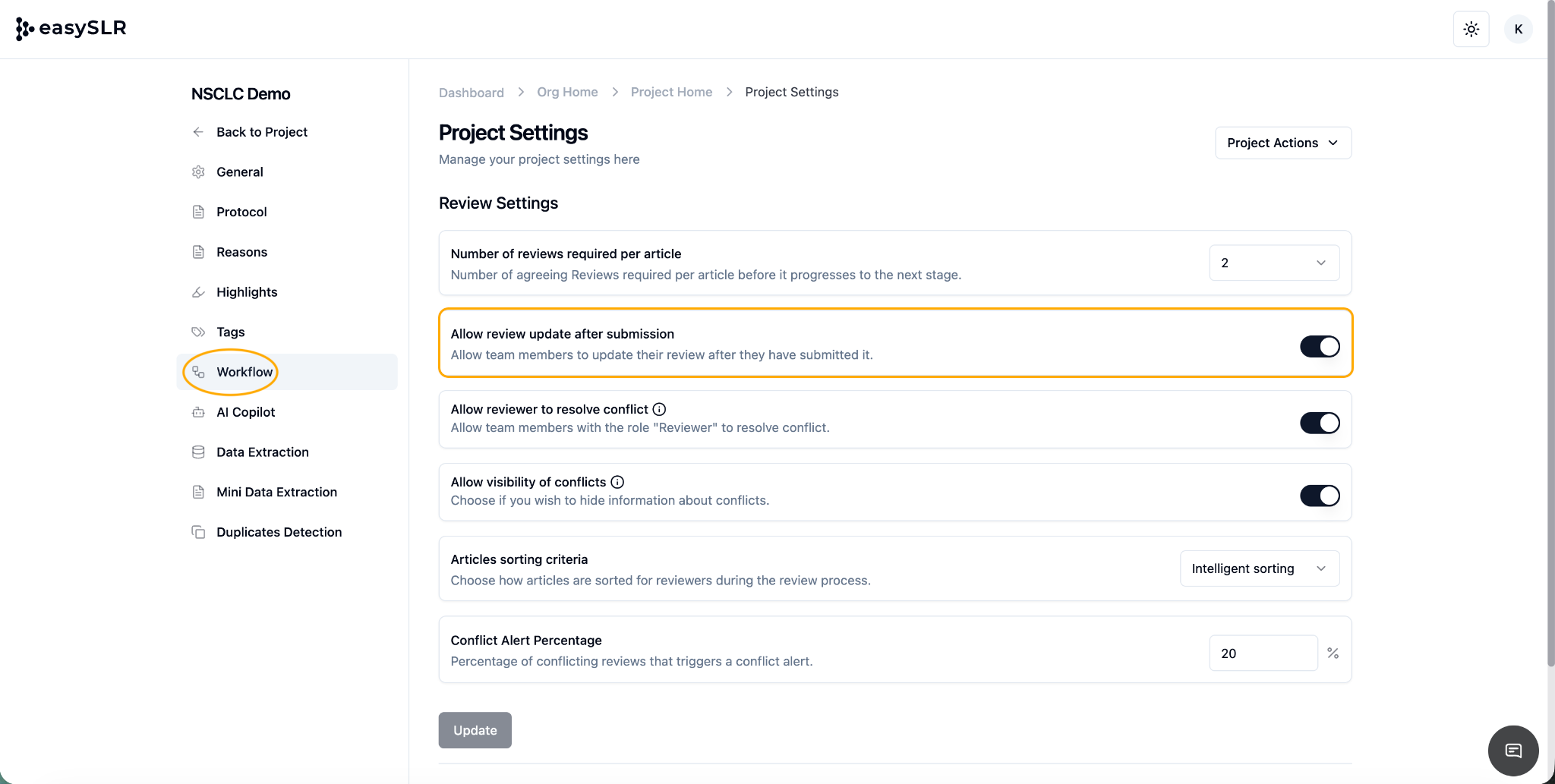Click the Conflict Alert Percentage field
The width and height of the screenshot is (1555, 784).
click(x=1263, y=653)
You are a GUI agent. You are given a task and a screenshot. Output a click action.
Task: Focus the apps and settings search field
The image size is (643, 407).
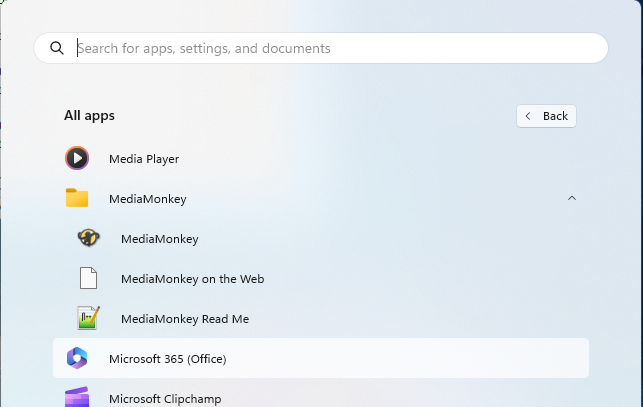(330, 48)
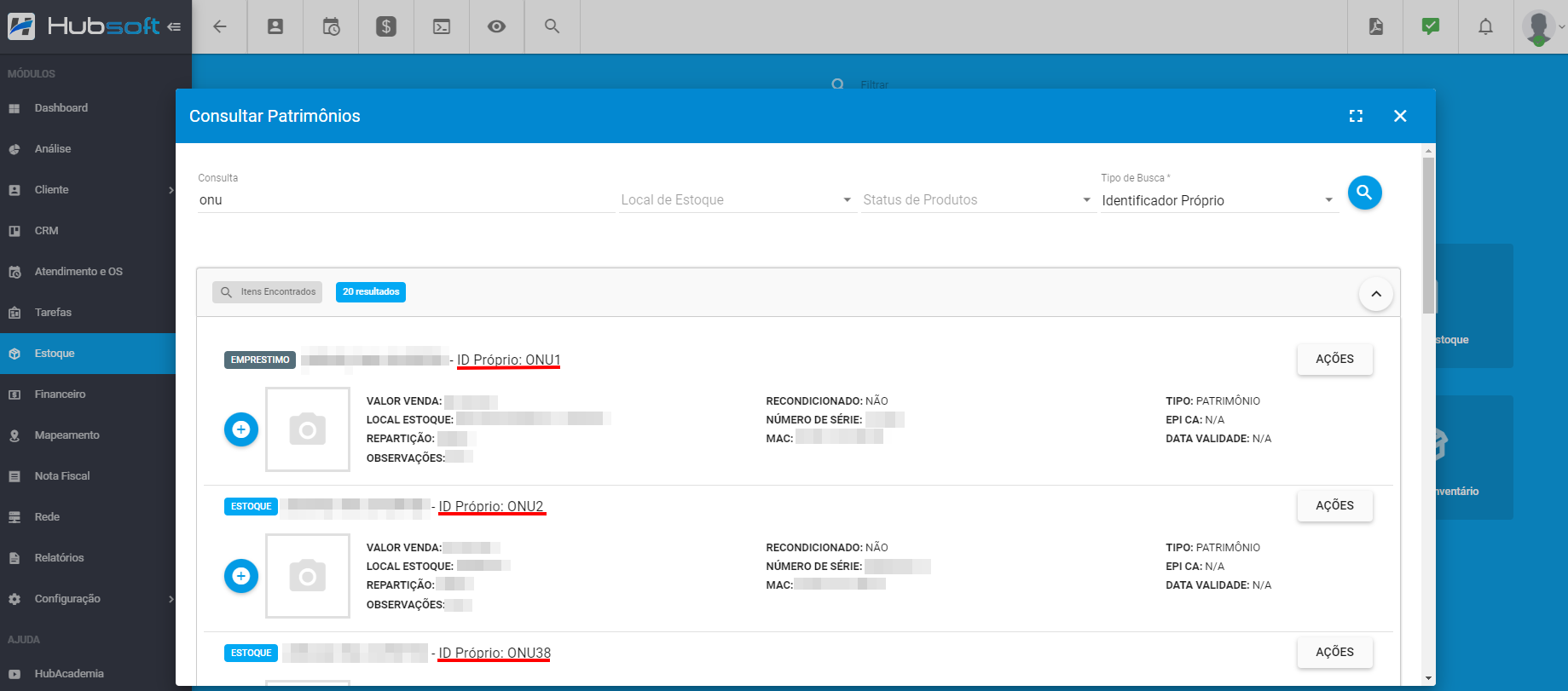Go to Relatórios in the sidebar
The image size is (1568, 691).
coord(59,558)
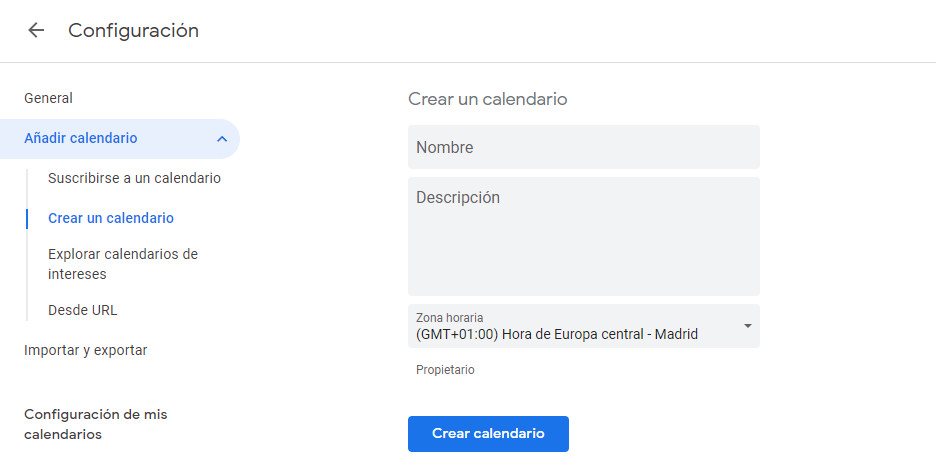Focus the Descripción text area
The width and height of the screenshot is (936, 468).
[584, 236]
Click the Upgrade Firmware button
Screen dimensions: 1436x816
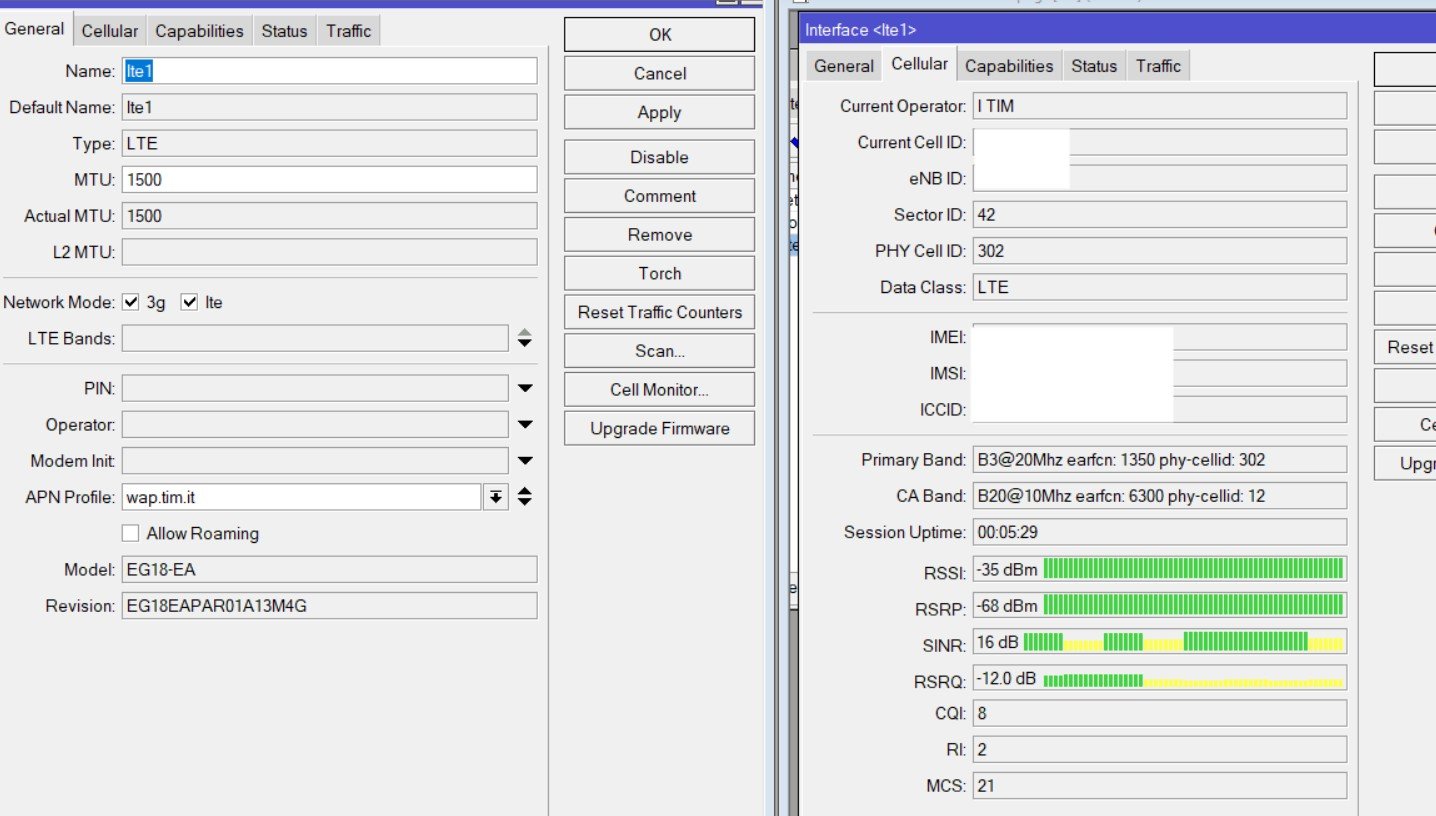659,429
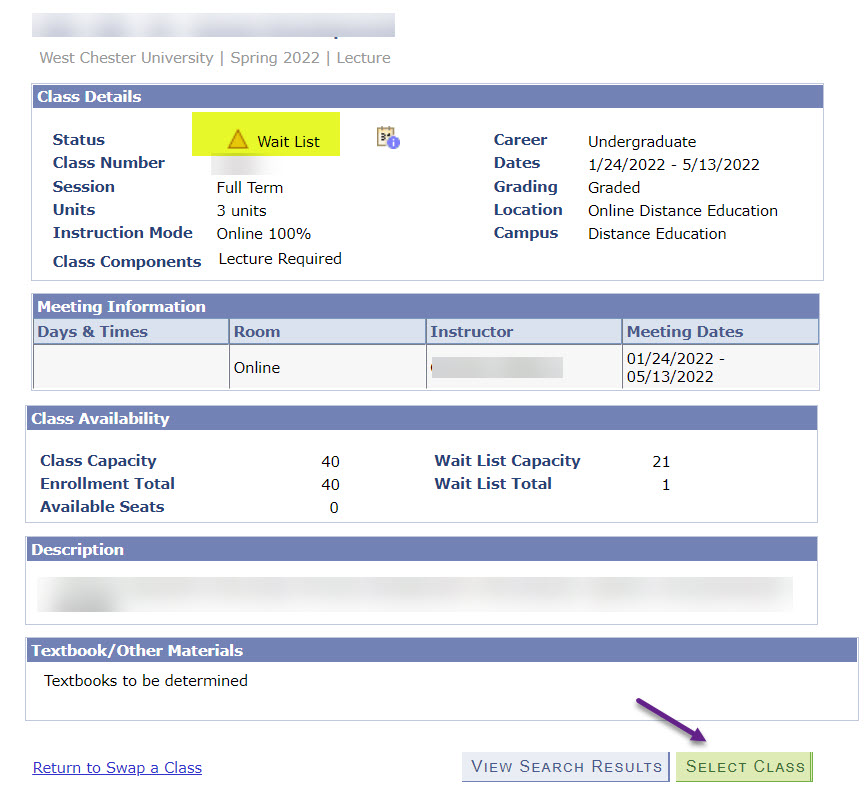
══════════
With every picture left out, print exactly the lines from the one containing "You are a GUI" through the final line of the material above.

- [Task response]:
You are a GUI agent. You are given a task and a screenshot. Output a click action.
Task: Focus the apps and settings search field
The image size is (643, 407).
(330, 48)
Go to Relatórios in the sidebar
The image size is (1568, 691).
coord(59,558)
Focus the Descripción text area
The width and height of the screenshot is (936, 468).
[584, 236]
Click the Upgrade Firmware button
Screen dimensions: 1436x816
659,429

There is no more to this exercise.